AGREEMENT AND PLAN OF MERGER
This Agreement and Plan of Merger (this “Plan”) is made as of March 31, 2021, by and among NILT, Inc., a Delaware corporation (the “Merging Company”) and Nissan-Infiniti LT, a Delaware statutory trust (the “Surviving Entity”).
RECITALS
WHEREAS, the Surviving Entity is a statutory trust duly organized and existing under the laws of the State of Delaware;
WHEREAS, the Merging Company is a corporation duly organized and existing under the laws of the State of Delaware;
WHEREAS, NILT Trust, a Delaware statutory trust (the “Beneficiary”), owns all of the issued and outstanding shares of capital stock of the Merging Company and is sole beneficiary of the Surviving Entity;
WHEREAS, the Beneficiary has approved this Plan, and declared it advisable that the Merging Company merge with and into the Surviving Entity, which shall be the surviving entity, in the manner and upon the terms and conditions hereinafter set forth and with the effect provided by and pursuant to the applicable provisions of Delaware Statutory Trust Act (The “DSTA”) and the Delaware General Corporation Law (the “Act” and, together with the DSTA, the “Law”), which law permits the Merger herein contemplated;
WHEREAS, immediately following the execution and delivery of this Plan by the parties hereto, the Beneficiary will deliver a written consent adopting the Plan in accordance with the applicable provisions of the Law; and
WHEREAS, for United States federal income tax purposes, the parties intend that the Merger (as defined below) qualify as a reorganization under Section 368(a) of the Internal Revenue Code of 1986, as amended (the “Code”), and the parties intend, by executing this Agreement, to adopt a plan of reorganization within the meaning of Section 368 of the Code and the Treasury Regulations promulgated thereunder.
PLAN
NOW, THEREFORE, the parties to this Plan, in consideration of the foregoing and the mutual covenants, agreements and provisions hereinafter contained, do hereby agree as follows:
The Merger.

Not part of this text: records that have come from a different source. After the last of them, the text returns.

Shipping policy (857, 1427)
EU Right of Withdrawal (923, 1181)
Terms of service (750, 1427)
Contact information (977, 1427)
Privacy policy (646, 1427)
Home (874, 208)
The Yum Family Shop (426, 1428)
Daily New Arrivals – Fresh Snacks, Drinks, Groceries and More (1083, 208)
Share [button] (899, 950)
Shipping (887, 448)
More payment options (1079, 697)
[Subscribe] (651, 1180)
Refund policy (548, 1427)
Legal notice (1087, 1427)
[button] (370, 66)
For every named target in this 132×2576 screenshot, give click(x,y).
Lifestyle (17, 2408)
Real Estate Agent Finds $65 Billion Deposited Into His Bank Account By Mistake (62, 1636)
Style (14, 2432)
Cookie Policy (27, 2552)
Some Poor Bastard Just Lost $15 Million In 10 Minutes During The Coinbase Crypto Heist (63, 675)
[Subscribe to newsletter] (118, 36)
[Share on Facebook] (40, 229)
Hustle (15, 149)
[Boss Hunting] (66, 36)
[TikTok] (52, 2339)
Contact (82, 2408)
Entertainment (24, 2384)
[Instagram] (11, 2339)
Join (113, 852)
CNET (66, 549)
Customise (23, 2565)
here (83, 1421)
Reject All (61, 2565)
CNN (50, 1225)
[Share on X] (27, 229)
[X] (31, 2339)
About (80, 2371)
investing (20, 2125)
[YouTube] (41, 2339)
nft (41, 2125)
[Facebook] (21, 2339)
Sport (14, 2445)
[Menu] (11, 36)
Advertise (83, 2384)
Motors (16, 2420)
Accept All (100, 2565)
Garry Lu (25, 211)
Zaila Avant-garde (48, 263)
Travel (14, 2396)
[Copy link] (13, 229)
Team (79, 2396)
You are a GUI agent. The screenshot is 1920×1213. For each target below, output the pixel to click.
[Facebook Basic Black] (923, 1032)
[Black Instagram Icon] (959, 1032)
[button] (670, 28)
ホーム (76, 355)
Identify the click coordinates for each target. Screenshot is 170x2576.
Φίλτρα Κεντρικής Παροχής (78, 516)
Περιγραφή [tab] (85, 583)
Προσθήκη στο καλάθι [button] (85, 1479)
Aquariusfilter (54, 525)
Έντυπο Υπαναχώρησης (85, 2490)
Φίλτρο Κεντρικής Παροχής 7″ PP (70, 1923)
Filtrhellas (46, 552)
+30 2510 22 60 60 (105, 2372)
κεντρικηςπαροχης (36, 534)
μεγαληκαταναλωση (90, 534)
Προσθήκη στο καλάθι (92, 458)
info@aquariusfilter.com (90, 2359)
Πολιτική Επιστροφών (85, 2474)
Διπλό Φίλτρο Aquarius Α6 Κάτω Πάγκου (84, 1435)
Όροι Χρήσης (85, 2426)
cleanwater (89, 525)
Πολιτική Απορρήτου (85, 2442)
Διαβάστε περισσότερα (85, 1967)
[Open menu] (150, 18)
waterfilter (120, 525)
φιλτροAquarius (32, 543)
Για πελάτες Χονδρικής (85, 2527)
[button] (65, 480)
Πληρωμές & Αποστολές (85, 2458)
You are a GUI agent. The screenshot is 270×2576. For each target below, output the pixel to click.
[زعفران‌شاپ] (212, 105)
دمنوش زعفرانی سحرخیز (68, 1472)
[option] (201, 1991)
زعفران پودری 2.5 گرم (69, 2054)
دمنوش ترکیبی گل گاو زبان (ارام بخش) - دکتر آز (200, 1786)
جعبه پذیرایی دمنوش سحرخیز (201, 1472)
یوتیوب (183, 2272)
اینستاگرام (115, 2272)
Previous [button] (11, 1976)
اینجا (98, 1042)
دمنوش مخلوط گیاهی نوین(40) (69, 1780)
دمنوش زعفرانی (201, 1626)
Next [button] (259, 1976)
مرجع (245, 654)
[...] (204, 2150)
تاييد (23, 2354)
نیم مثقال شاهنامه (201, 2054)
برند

At the Effective Time (as defined below), upon the terms and subject to the conditions set forth in this Plan and in accordance with the applicable provision of the Law, the Merging Company shall be merged with and into the Surviving Entity (the “Merger”), the separate existence of Merging Company shall cease and the existence of the Surviving Entity shall continue unaffected and unimpaired by the merger with all of the rights, privileges, immunities and powers and subject to all the duties and liabilities of a statutory trust organized under the Law.